A block of data
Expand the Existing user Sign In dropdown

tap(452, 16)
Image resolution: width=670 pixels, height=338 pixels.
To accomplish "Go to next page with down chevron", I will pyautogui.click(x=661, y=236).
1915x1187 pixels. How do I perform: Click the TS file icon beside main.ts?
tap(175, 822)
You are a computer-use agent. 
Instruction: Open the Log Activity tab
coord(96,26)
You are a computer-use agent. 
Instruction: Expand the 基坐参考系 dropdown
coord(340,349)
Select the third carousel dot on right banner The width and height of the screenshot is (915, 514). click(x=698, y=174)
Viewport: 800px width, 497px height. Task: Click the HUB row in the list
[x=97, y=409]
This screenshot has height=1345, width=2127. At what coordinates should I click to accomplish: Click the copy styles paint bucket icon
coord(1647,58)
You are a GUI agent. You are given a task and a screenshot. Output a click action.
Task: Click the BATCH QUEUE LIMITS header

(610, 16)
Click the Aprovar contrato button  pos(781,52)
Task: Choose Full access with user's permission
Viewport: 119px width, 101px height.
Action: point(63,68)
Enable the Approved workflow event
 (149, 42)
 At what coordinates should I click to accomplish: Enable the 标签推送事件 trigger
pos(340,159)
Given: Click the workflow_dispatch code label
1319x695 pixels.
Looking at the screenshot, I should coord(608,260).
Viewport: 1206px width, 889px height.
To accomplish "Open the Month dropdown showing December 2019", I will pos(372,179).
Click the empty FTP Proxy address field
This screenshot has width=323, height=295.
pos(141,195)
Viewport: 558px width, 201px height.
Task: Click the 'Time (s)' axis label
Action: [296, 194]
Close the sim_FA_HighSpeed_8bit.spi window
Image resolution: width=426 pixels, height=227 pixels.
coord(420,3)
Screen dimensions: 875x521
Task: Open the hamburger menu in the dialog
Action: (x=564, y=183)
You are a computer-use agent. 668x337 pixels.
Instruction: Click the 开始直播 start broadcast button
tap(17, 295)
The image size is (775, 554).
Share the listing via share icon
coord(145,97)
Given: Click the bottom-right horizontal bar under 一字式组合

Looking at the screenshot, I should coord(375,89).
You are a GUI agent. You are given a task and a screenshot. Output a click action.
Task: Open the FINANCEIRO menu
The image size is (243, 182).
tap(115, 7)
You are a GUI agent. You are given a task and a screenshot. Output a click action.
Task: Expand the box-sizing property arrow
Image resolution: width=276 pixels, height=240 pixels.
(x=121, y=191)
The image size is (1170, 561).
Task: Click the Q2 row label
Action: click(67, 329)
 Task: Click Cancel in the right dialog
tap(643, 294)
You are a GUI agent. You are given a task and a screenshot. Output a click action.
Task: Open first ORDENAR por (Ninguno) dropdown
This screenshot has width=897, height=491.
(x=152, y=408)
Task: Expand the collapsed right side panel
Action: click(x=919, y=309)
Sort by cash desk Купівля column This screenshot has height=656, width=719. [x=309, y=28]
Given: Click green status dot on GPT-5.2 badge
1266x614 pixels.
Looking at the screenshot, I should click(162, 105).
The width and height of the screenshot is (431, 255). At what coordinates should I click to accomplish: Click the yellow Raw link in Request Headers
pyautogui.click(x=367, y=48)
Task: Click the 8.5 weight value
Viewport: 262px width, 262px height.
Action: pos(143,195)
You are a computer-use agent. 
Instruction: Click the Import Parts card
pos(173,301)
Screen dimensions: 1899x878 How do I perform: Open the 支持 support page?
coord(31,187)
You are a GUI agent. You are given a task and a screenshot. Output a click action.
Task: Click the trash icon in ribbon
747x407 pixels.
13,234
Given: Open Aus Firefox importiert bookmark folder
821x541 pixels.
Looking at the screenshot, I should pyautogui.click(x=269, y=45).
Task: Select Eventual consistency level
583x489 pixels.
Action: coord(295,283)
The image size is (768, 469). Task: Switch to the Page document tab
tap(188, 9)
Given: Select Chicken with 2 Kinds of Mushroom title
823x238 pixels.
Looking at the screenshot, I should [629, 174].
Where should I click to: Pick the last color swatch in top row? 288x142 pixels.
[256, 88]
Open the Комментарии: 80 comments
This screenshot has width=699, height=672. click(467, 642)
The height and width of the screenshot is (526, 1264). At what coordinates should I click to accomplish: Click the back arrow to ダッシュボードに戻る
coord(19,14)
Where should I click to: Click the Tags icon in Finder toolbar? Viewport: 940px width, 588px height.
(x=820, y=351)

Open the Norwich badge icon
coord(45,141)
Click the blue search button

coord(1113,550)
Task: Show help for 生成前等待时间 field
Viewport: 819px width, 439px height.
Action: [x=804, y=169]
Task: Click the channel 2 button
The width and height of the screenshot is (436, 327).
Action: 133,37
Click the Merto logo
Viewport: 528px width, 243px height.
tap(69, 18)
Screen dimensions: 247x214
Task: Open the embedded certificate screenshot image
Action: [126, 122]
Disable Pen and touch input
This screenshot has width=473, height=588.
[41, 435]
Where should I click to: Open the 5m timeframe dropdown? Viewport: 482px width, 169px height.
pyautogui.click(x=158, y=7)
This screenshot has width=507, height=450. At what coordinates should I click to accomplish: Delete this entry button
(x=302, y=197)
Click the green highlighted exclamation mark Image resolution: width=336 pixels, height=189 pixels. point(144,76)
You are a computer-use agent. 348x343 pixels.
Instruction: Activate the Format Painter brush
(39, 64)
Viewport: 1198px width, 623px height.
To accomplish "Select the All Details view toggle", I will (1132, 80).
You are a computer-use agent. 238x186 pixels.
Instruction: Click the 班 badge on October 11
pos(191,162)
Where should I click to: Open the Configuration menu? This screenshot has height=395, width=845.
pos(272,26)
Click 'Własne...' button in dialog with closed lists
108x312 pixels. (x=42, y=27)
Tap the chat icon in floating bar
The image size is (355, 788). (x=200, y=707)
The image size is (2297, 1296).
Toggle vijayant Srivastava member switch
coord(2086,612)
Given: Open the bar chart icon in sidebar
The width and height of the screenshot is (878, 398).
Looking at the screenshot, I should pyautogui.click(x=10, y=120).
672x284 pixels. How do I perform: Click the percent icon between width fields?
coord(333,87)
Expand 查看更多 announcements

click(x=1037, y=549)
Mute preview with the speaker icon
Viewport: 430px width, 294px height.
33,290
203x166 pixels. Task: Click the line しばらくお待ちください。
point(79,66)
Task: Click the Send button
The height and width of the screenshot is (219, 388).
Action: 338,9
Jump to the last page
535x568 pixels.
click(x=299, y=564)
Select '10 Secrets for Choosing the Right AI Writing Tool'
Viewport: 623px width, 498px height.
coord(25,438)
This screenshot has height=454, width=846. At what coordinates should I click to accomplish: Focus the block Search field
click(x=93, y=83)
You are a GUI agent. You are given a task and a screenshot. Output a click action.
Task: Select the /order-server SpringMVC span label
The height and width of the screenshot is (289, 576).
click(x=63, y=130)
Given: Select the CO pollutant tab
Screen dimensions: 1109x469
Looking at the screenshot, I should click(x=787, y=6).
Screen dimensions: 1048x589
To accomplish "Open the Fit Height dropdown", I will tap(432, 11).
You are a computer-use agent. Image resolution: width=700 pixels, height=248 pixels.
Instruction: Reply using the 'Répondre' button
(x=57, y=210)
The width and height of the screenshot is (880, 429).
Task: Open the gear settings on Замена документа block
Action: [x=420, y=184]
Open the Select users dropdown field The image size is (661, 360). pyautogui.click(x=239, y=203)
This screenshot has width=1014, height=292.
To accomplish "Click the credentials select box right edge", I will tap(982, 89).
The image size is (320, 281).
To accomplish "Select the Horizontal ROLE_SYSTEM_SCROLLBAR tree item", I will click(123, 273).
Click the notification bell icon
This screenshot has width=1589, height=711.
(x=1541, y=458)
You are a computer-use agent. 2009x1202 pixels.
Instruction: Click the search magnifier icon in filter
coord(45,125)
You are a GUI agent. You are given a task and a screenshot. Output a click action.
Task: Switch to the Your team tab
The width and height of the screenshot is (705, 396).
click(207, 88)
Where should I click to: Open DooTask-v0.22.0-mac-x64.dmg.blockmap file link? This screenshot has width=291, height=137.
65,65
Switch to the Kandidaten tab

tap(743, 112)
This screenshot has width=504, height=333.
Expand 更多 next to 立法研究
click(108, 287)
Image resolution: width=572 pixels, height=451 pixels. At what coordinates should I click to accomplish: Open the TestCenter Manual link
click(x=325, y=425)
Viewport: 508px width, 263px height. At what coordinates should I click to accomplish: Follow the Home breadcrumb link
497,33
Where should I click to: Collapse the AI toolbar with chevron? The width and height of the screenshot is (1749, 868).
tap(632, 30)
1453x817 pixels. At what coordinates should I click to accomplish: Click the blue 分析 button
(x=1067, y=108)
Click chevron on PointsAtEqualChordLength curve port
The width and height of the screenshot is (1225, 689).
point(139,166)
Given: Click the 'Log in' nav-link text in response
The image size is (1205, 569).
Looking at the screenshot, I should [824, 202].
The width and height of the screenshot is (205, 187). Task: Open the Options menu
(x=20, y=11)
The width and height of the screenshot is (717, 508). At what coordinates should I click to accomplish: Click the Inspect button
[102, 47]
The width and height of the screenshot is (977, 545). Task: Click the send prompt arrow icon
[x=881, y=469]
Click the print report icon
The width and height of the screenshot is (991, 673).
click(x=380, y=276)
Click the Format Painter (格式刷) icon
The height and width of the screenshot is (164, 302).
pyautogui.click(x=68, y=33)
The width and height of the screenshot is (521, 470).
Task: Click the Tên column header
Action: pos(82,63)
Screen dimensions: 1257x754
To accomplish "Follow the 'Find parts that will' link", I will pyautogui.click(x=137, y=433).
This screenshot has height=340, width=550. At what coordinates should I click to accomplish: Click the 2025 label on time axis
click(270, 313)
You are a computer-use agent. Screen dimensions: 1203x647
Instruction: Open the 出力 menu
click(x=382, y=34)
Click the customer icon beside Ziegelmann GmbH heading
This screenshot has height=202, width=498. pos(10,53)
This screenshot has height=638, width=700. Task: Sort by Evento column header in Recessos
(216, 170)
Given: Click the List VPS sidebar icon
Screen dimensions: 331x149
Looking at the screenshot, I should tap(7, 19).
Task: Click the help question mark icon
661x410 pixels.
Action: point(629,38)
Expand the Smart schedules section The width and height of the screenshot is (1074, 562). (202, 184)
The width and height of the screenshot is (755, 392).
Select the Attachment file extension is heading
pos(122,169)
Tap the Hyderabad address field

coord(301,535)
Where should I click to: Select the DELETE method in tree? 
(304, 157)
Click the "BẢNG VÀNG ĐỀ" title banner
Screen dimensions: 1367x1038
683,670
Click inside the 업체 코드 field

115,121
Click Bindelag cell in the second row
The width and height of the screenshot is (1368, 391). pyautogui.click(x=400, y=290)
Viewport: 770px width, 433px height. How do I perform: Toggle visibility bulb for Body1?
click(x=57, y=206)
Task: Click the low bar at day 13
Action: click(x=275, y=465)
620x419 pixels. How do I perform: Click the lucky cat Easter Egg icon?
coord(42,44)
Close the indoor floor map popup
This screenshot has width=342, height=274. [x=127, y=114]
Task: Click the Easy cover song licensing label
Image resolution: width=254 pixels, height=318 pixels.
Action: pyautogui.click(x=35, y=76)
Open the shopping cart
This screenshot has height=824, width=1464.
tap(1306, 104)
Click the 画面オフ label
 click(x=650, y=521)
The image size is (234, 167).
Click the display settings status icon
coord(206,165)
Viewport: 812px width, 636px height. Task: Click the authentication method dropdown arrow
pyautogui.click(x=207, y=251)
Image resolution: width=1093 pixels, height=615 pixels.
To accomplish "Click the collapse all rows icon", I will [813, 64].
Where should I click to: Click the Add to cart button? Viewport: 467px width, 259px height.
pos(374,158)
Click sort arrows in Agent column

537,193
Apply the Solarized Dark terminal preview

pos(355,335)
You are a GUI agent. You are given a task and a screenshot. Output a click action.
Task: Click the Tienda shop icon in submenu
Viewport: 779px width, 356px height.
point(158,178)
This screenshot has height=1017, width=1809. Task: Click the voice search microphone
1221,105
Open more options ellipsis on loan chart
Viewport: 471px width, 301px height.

Exercise objective - Can you rewrite the entries from the start of the block through the line containing "tap(175, 822)", inclusive, substituting "px" for every "pixels" and leaving everything else unchanged?

Exercise answer -
Expand the Existing user Sign In dropdown

tap(452, 16)
Image resolution: width=670 px, height=338 px.
To accomplish "Go to next page with down chevron", I will pyautogui.click(x=661, y=236).
1915x1187 px. How do I perform: Click the TS file icon beside main.ts?
tap(175, 822)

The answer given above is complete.